"""

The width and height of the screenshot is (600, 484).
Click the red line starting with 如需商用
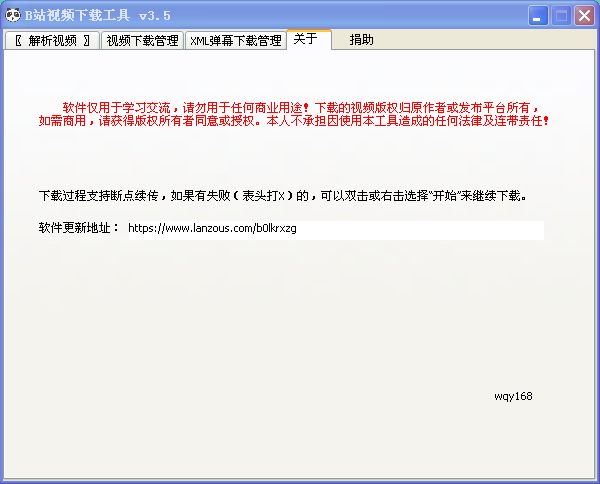(294, 121)
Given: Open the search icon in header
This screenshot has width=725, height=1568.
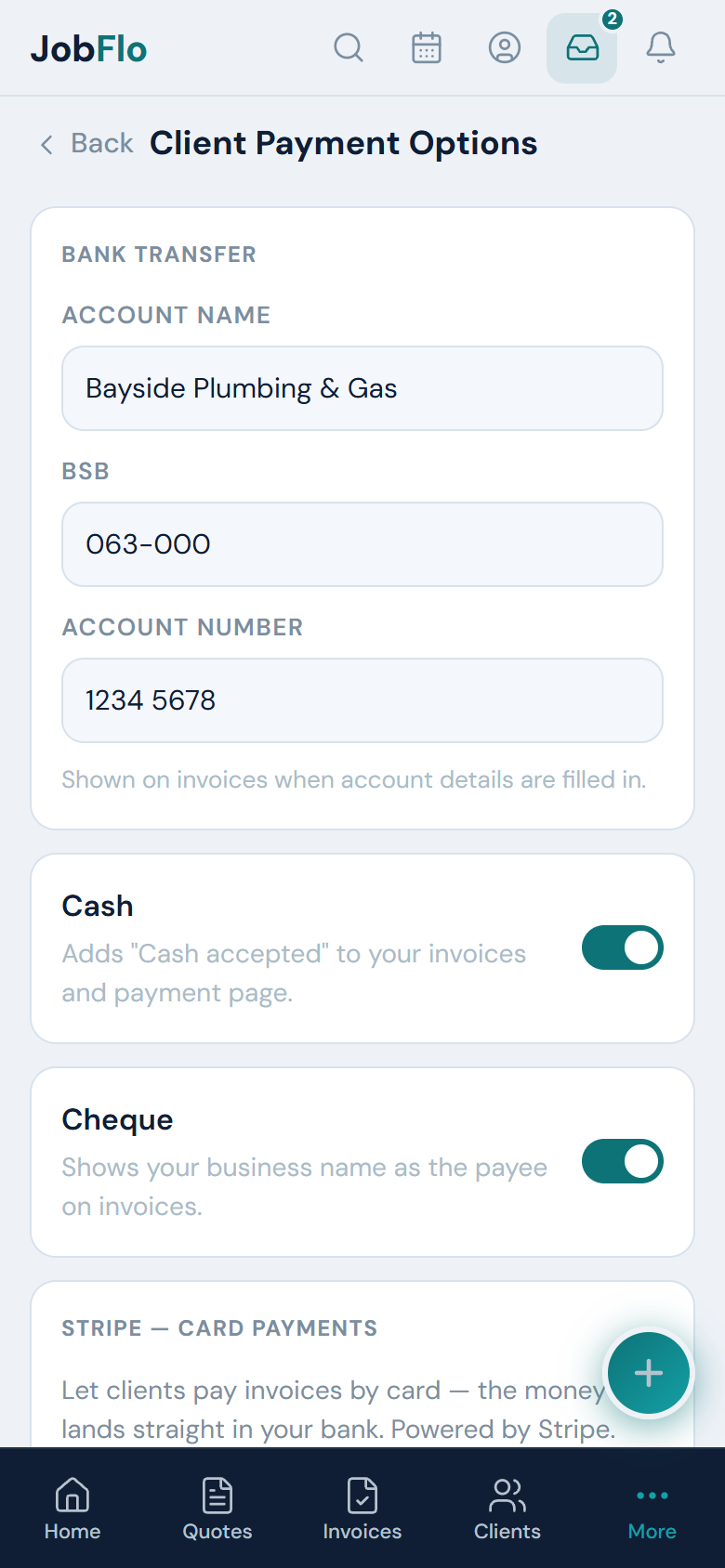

"""

- **Your instructions**
Print every line of the listing exactly, please, and leave the images out.

- **Problem solution**
The width and height of the screenshot is (600, 484).
Click the red line starting with 如需商用
(294, 121)
Given: Open the search icon in header
This screenshot has width=725, height=1568.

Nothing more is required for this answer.